→ **PROBLEM DETAILS**: Set the listing down exactly; no pictures.

→ **SUPPLIED RECORDS**:
________
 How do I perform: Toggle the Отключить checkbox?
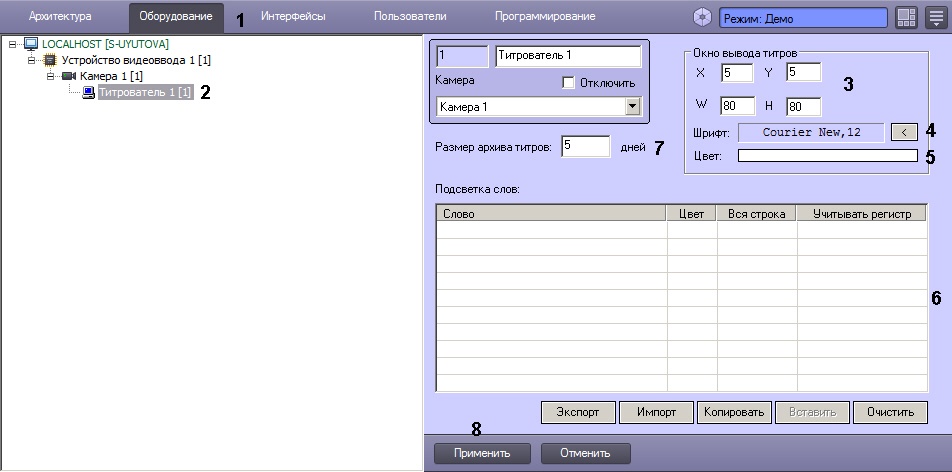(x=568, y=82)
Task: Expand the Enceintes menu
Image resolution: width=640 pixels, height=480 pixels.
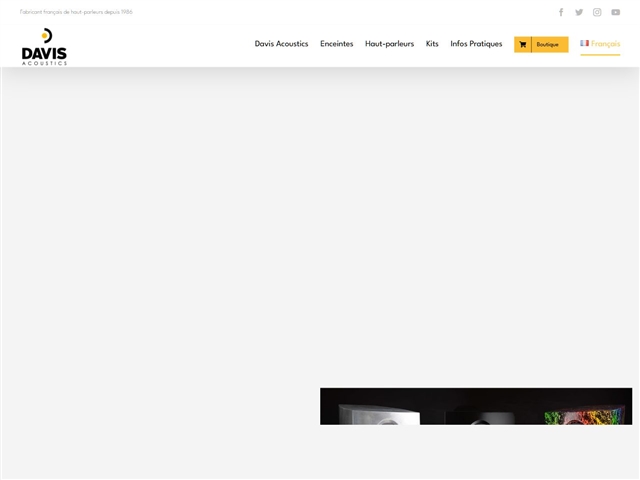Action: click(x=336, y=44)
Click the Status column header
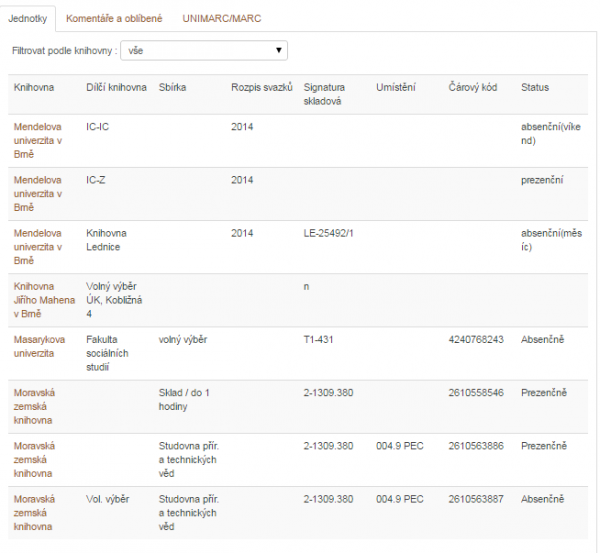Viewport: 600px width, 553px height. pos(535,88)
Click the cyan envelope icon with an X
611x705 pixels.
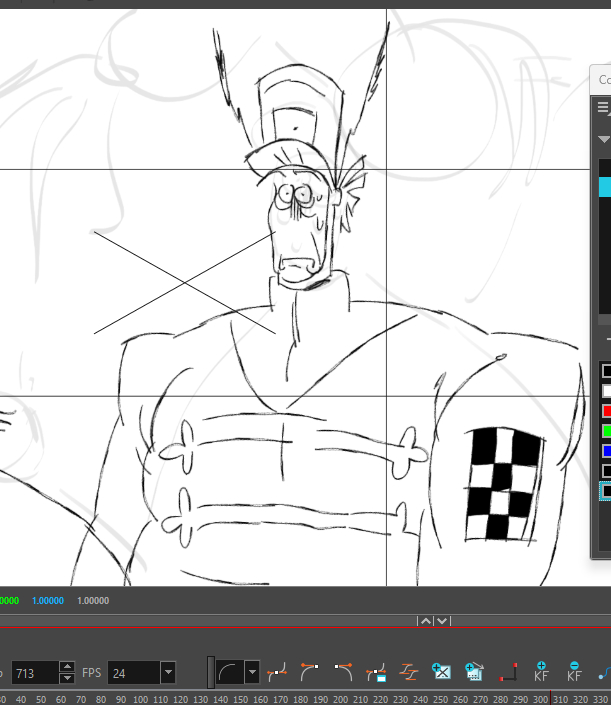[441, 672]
________
→ **WRITTEN SOLUTION**:
 How do I perform: Toggle the Отключить checkbox?
(x=568, y=82)
Task: Expand the Enceintes menu
Image resolution: width=640 pixels, height=480 pixels.
Action: click(x=336, y=44)
Click the Status column header
Viewport: 600px width, 553px height. pos(535,88)
Click the cyan envelope icon with an X
611x705 pixels.
[441, 672]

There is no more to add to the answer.